Hi Tom,
Funny you picked road 2243 in your 2nd vid: it’s one of my early ones, probably laid down with the old GPS V on a blank canvas, so the accuracy may not have been too great and there was no hi-res imagery available at the time. We can, however, take the original trace of that road as a GPS track, probably as accurate as the other one that is there, which looks like made with a bicycle.
Now let’s move 5 junctions North and we come to this village under a cloud in Bing and DG Premium:
Switch to DG Standard and an unholy mess appears:
The main road badly needs correcting here. It seems clear that the FB user has used the DGS image for drawing, where clouds have obscured the Premium images. As you move S and E the discrepancy between the two increases. Which is correct? Without more traces it’s almost impossible to know. But the point is, the smaller roads cross here straight over the main road, not with a zig-zag as shown and with an additional 3 nodes the whole junction can be improved a lot.

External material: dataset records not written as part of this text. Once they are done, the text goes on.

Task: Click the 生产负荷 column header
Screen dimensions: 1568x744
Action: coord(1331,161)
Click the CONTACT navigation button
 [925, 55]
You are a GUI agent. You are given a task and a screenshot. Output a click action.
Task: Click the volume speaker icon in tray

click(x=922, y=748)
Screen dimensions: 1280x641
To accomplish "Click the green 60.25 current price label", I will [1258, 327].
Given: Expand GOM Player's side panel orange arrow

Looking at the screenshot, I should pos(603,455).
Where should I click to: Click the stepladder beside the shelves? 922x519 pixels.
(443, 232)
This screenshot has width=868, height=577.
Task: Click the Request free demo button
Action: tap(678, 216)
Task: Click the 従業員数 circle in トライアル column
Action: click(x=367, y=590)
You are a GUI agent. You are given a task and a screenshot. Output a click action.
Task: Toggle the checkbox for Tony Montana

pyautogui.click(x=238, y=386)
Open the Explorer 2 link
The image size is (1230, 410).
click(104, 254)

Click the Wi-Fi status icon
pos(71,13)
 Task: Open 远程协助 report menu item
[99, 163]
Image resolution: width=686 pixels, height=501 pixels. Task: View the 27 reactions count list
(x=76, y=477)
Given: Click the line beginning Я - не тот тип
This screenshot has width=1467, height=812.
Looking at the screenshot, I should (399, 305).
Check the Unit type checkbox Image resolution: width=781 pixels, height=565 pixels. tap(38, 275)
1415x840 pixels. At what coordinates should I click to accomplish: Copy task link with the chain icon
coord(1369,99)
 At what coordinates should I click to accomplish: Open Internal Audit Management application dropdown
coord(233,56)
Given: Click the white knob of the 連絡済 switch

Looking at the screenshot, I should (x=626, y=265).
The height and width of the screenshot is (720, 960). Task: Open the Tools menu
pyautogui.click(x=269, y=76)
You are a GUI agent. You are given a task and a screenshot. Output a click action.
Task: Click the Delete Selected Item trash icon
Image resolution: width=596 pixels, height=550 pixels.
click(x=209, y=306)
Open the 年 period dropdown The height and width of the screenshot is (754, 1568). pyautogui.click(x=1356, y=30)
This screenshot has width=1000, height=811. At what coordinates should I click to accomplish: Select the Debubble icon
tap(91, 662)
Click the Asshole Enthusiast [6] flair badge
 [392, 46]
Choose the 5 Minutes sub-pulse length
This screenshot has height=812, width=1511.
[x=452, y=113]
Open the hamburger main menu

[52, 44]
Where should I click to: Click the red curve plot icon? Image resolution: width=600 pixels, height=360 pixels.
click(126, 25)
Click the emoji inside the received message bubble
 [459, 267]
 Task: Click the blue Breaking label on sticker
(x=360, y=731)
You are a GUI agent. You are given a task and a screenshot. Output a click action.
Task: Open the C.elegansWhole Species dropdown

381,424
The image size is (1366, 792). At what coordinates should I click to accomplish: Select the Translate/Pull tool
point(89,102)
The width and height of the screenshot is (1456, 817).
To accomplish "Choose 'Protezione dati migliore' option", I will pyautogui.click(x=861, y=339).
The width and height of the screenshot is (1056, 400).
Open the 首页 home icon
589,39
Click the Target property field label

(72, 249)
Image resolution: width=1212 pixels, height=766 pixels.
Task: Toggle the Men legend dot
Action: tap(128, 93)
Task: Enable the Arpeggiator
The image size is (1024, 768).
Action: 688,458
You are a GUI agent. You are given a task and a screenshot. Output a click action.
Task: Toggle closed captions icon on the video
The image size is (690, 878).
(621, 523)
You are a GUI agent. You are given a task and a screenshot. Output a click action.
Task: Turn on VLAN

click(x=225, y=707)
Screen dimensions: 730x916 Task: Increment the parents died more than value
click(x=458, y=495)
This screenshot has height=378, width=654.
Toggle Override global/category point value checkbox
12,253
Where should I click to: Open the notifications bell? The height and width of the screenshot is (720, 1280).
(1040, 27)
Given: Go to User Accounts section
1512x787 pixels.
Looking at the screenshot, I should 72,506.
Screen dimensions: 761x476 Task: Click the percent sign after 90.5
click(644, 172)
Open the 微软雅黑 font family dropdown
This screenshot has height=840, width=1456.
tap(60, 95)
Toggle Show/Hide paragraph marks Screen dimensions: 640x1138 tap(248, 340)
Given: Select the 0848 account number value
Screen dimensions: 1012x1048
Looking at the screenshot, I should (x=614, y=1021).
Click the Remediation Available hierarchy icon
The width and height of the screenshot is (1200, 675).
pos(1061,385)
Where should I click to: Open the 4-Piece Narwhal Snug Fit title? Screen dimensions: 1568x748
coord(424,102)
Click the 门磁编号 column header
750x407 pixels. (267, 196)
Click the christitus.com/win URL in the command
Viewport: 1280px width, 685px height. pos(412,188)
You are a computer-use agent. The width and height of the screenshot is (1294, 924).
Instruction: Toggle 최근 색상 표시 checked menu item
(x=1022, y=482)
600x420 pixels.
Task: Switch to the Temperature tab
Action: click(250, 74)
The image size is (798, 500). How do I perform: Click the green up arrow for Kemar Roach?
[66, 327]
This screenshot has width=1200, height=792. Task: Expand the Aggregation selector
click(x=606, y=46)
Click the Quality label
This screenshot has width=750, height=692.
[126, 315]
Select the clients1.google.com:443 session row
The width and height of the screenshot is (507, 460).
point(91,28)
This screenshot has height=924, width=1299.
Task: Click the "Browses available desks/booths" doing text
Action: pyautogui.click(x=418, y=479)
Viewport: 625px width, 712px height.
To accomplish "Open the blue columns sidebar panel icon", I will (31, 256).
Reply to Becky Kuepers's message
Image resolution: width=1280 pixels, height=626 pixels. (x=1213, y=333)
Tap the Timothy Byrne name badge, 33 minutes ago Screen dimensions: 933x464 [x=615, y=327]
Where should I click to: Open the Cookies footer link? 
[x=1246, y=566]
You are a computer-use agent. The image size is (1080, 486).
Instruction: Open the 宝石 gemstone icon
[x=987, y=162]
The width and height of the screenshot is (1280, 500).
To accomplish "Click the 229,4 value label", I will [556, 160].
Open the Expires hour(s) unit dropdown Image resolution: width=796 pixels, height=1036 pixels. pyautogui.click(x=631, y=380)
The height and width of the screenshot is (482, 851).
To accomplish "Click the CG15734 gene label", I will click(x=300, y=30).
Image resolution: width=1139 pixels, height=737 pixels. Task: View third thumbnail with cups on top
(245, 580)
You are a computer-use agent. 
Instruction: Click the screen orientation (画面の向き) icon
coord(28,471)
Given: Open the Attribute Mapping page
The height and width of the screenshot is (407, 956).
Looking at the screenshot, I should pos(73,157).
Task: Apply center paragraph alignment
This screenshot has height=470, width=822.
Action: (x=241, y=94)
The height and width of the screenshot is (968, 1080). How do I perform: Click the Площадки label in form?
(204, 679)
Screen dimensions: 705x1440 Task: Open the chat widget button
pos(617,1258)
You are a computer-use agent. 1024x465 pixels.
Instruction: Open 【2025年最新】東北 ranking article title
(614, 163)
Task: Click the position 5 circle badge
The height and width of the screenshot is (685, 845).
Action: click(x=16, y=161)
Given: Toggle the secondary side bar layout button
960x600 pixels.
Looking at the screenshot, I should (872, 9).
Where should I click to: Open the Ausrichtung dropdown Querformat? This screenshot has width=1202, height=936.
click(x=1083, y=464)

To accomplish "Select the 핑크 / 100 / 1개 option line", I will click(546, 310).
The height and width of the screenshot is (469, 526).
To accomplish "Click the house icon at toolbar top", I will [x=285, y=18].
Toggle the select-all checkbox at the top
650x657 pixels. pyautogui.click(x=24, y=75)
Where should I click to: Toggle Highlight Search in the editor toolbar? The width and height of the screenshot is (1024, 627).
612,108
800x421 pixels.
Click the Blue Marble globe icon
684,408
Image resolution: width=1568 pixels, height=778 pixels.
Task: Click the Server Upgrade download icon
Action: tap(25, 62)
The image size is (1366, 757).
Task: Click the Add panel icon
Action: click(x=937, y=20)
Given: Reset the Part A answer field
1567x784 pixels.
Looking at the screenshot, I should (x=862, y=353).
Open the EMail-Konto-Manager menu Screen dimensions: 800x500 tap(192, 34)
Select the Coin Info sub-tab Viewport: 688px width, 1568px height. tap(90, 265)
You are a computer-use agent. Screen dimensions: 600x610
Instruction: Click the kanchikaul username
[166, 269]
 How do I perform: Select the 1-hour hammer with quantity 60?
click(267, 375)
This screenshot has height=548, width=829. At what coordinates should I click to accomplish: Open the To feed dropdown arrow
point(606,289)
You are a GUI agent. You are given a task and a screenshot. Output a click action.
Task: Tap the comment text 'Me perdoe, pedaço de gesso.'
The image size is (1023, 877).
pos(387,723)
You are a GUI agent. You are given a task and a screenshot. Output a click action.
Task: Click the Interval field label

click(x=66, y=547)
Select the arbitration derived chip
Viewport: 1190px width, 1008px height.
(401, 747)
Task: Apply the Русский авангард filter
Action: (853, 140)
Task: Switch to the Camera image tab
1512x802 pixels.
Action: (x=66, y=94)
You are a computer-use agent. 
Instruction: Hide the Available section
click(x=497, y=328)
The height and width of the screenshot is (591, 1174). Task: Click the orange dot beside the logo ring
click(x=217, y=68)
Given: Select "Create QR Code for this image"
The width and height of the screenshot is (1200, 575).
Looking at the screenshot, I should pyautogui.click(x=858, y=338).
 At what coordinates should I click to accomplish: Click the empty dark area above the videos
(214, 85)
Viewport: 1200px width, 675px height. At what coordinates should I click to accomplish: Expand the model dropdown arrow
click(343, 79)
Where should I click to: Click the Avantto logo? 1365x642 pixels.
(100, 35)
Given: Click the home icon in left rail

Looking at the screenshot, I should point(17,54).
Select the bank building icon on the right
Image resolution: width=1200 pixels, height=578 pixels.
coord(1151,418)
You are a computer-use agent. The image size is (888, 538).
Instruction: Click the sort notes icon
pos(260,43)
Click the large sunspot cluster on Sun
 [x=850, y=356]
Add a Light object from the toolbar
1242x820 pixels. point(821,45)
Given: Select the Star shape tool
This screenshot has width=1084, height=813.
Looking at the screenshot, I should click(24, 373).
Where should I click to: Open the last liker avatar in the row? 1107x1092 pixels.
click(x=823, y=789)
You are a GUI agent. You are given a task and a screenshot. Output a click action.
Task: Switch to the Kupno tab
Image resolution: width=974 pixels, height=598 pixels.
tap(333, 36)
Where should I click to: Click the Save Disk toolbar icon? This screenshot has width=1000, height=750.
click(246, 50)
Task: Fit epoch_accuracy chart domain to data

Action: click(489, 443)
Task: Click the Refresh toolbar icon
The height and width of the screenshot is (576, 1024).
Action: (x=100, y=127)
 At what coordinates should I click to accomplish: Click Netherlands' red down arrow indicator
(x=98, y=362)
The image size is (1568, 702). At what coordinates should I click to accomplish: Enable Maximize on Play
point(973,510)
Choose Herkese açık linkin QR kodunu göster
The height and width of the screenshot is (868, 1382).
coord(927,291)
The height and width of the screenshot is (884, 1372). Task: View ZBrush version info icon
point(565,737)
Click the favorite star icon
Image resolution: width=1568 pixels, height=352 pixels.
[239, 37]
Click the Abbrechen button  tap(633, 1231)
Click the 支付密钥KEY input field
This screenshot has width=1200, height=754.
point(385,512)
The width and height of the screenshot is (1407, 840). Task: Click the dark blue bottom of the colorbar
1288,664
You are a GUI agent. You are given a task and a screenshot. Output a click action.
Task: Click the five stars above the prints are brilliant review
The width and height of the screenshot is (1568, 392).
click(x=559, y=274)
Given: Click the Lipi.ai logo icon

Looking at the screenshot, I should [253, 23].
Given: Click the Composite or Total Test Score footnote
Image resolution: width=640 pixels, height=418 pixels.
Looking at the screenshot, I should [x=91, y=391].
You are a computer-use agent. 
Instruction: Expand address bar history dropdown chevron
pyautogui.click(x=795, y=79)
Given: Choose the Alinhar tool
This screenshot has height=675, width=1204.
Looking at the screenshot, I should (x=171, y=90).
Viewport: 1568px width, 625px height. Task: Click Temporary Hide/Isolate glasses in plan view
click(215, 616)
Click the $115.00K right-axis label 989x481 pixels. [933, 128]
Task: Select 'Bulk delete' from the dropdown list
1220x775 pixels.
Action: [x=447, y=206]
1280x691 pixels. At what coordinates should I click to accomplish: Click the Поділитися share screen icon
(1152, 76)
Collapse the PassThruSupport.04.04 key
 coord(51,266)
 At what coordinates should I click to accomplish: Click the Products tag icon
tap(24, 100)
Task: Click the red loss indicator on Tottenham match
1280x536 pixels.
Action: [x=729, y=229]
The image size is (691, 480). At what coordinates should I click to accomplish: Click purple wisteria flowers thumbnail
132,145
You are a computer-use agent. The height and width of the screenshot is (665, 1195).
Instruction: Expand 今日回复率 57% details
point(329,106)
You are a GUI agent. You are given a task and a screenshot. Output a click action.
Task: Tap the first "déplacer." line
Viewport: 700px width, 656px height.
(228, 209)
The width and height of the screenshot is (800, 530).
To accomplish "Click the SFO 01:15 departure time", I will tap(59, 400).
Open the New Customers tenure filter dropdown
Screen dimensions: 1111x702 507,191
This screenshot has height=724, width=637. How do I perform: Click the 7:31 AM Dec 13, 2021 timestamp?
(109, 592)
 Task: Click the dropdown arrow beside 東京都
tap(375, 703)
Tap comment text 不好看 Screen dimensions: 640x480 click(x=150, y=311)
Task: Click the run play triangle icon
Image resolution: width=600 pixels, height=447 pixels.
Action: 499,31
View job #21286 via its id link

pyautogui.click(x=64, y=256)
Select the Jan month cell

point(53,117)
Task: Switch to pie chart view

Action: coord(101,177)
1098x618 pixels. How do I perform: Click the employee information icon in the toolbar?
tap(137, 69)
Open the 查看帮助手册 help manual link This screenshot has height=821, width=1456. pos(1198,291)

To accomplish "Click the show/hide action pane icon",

Further, Bing Maps clearly shows the road heading E as Rural Road 4012, so can mark it as such. I don’t think we can say for sure whether any of these roads are sealed or not without going to Google Maps, which we are not allowed to do.
Now, let’s move further N again, just past the crossing of roads 2256 & 2243:
What happened here? Clearly, either the main roads are in the wrong place, or the two minor ones. Switching to DGP it becomes clear:
The mapper has used the DGP image to draw these two minor roads and ignored the image offset. There is clearly a break in the image on the main road, half way to the junction with the minor road. But it doesn’t extend due W, it curves SW, missing the minor road. So which one is correct? We don’t have a source tag for Rd 2357, but the GPS traces and main roads line up better with the DGS images, so I think we should use them. Both these roads need to be moved, the junctions lined up and the T junction with road 2256 needs to be cleaned up. Then, of course, we need to continue along the main roads in all directions and rinse and repeat.
This isn’t rocket science, but it does require to engage eyes and brain. If an organisation wants to mass-edit, then there is a learning curve for all involved and some initial hand-holding and reviewing of edits.
Via a mapper’s profile I have found the wiki page for the FB project: https://wiki.openstreetmap.org/wiki/AI-Assisted_Road_Tracing
That reads all very well, but where is the community engagement? Where is the QA?
You have added 150,000 km of roads. Most of that will have to be corrected. Where do we find the manpower to do that?